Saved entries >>
.....
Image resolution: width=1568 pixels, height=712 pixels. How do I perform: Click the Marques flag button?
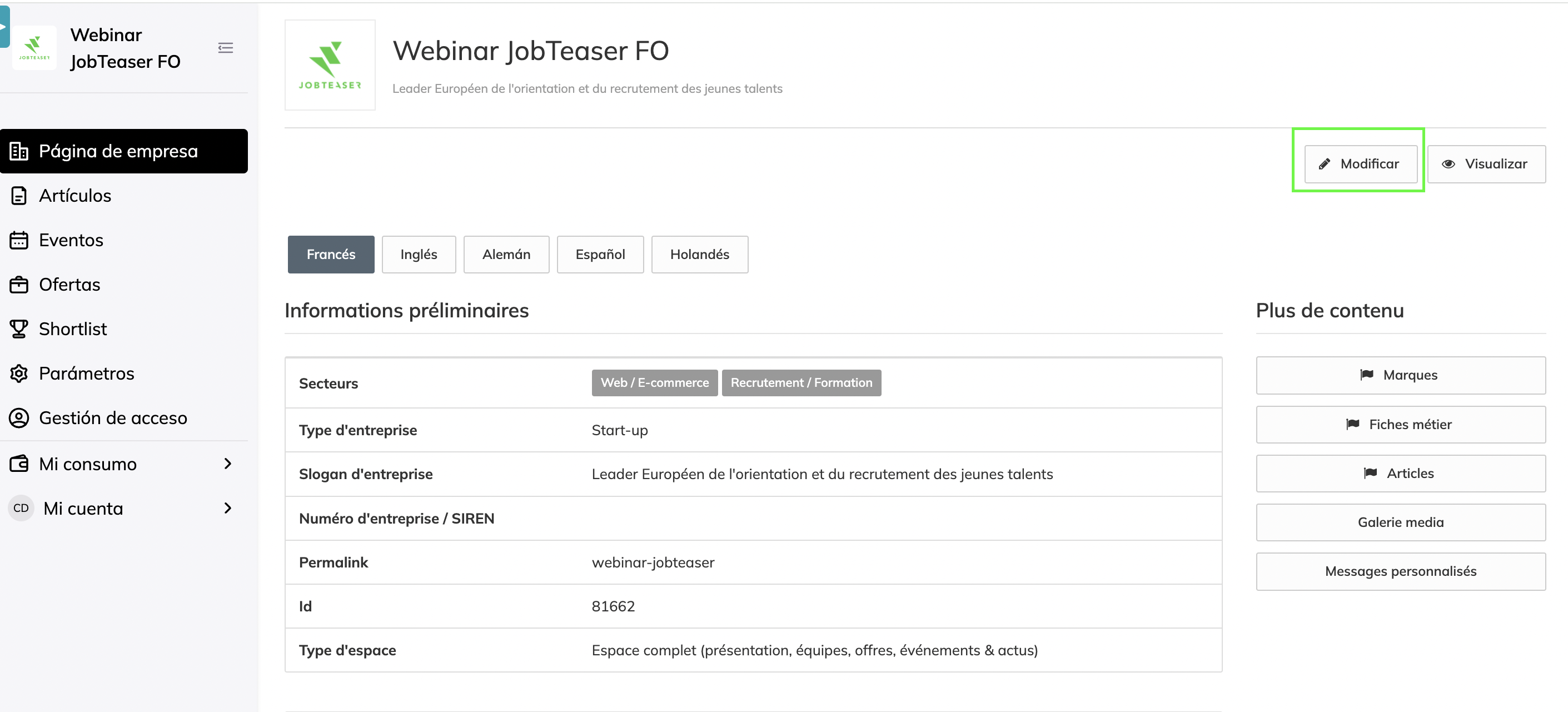click(1400, 375)
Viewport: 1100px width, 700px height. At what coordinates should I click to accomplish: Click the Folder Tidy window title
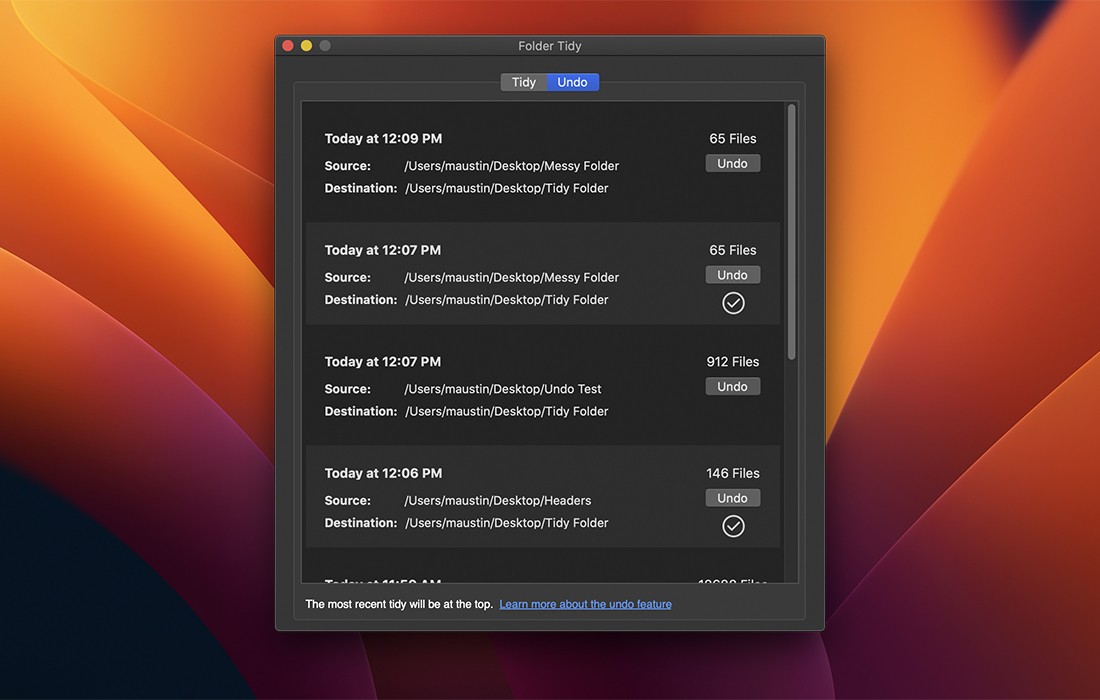click(549, 46)
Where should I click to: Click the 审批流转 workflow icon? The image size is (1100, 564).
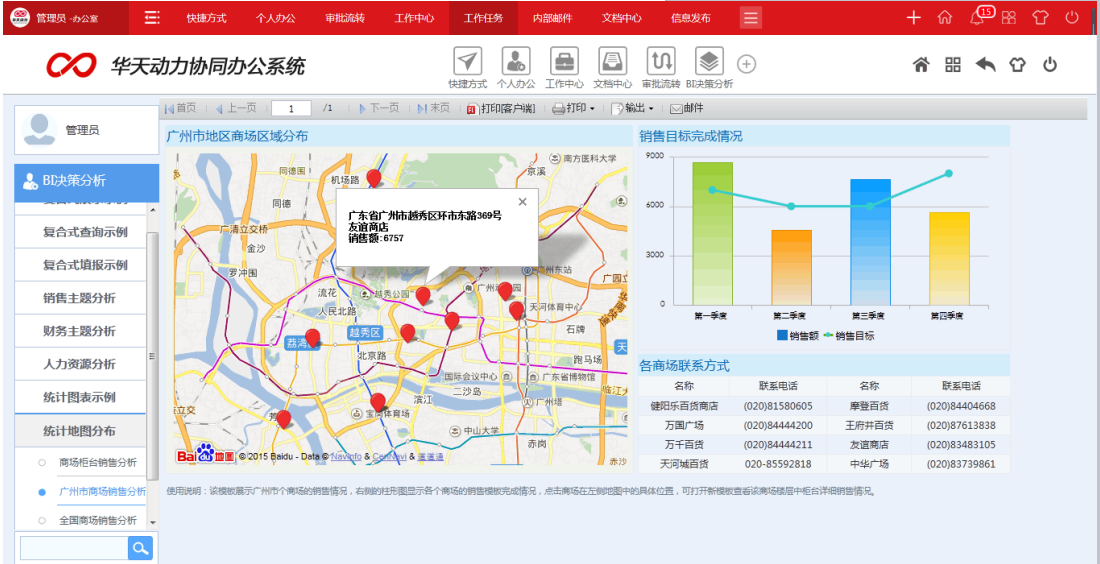[660, 61]
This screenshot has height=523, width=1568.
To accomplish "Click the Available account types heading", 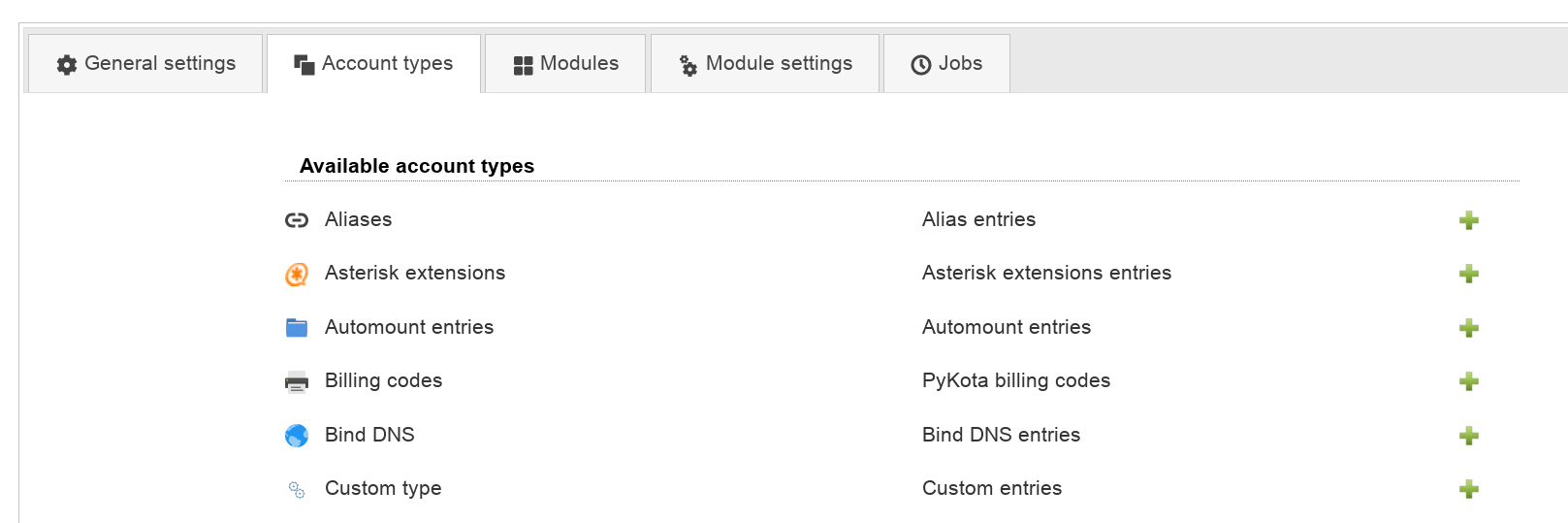I will [417, 166].
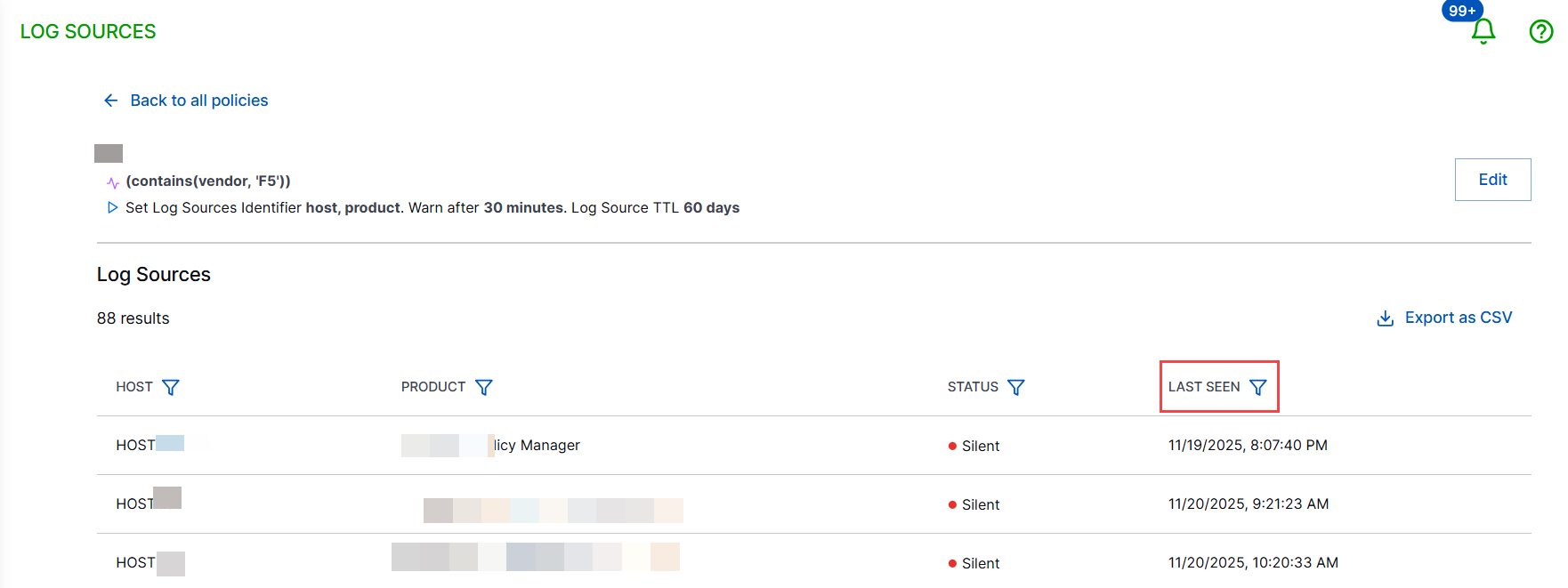
Task: Go back to all policies
Action: (198, 101)
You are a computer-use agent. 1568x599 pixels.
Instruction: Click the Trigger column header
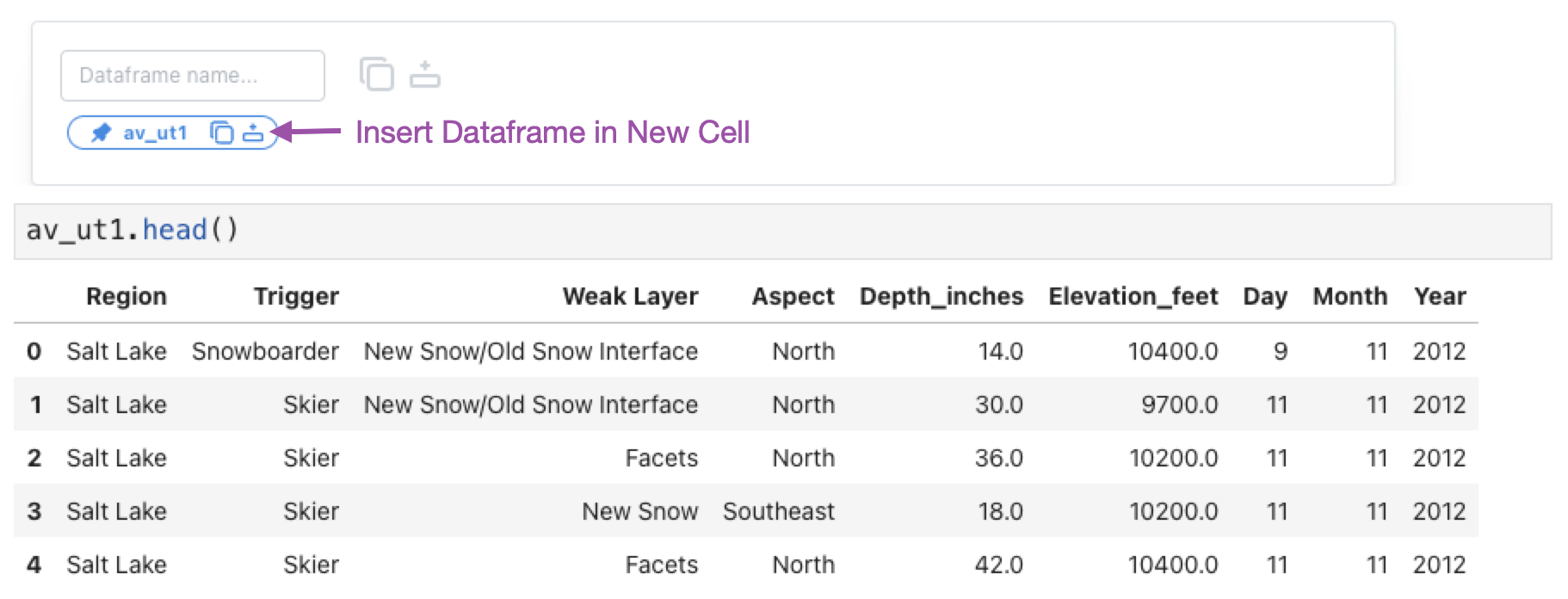296,296
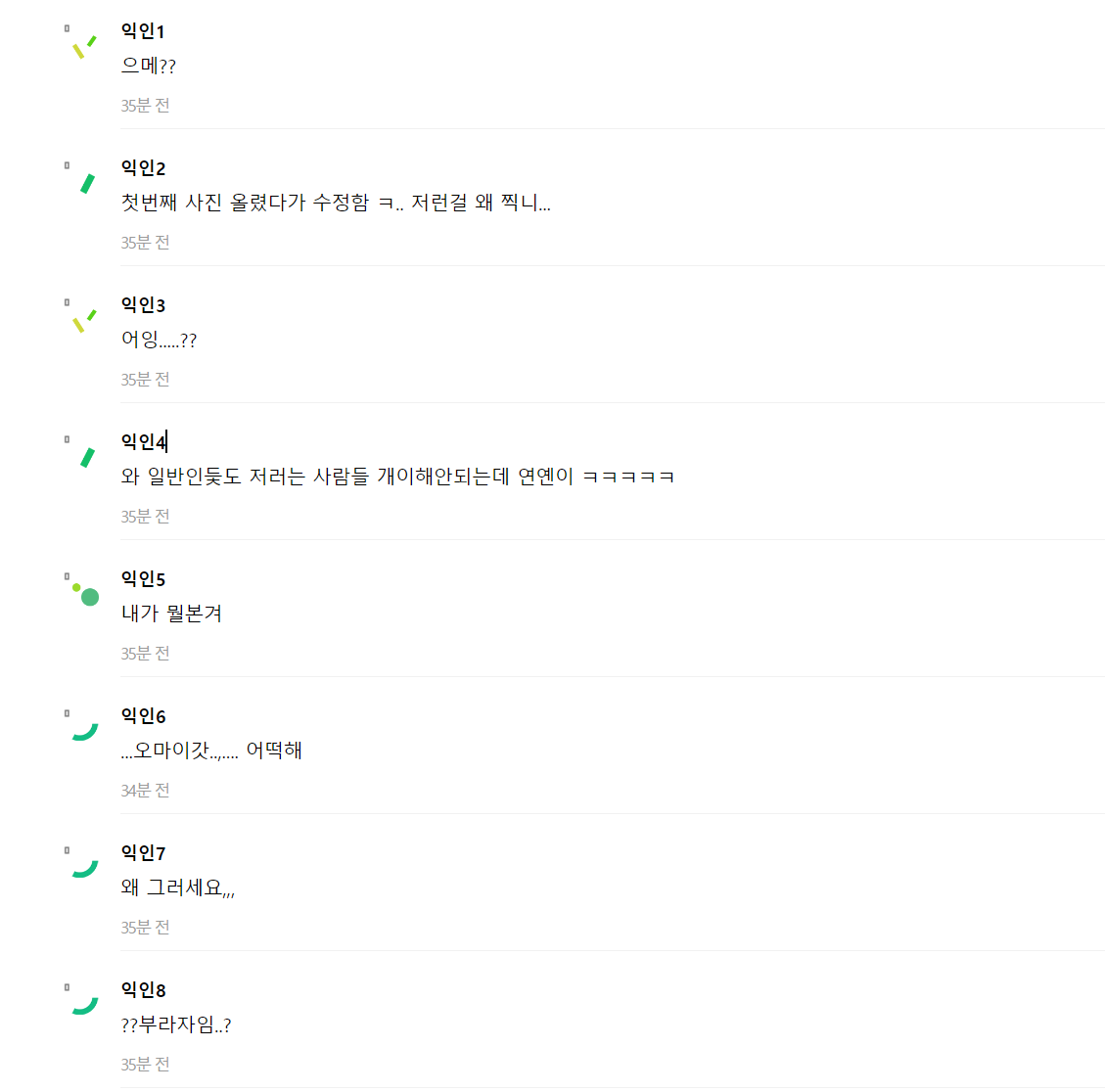This screenshot has width=1105, height=1092.
Task: Open the 익인2 username link
Action: [x=143, y=168]
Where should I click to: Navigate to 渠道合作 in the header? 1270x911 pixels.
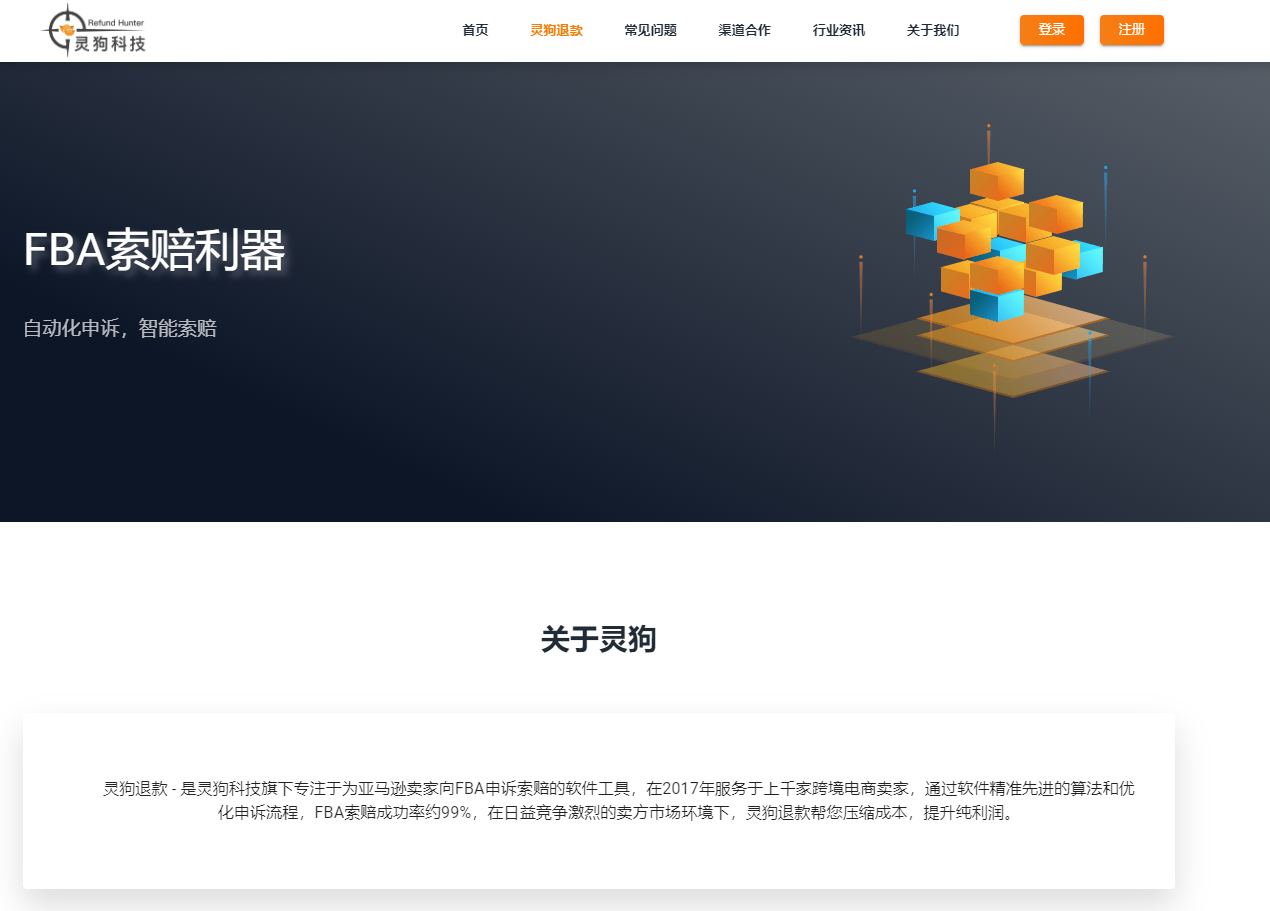[744, 30]
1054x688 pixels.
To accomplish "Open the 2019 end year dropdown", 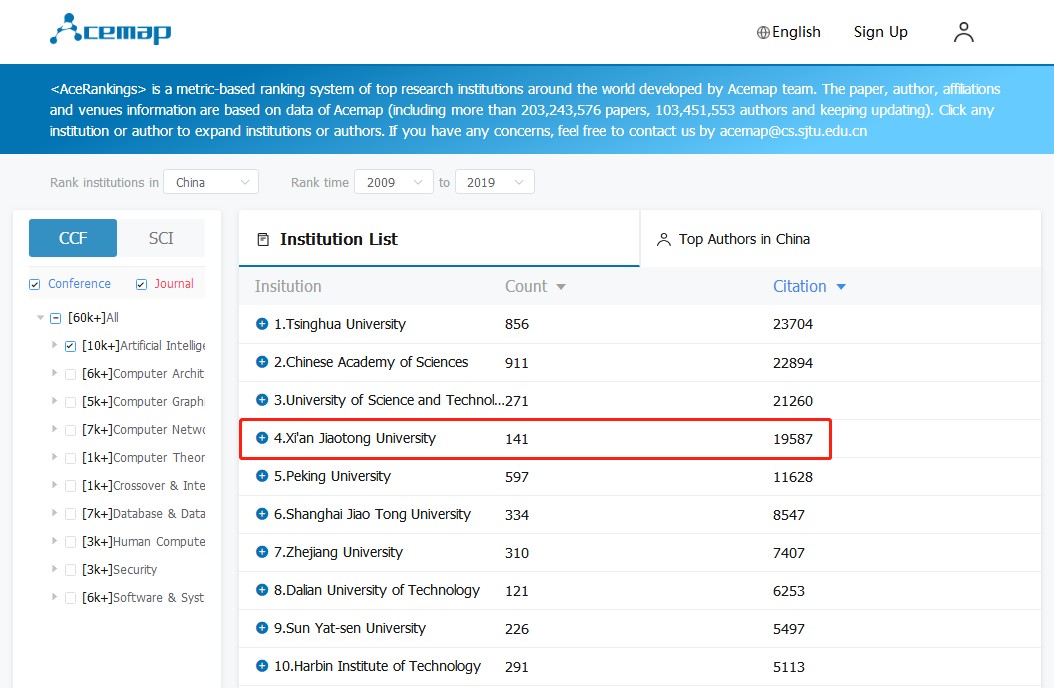I will coord(494,182).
.....
TASK STATEMENT >>
Although pictures appear among the records above, write out exactly only the lines from the one that has "Viewport: 1100px width, 700px" through the one that has "This screenshot has height=523, width=1568.", and leave the pictures out.

ANSWER SPACE >>
Viewport: 1100px width, 700px height. At what coordinates should I click to accomplish: Click the Folder Tidy window title
click(549, 46)
Where should I click to: Click the 审批流转 workflow icon? The image size is (1100, 564).
[660, 61]
This screenshot has height=523, width=1568.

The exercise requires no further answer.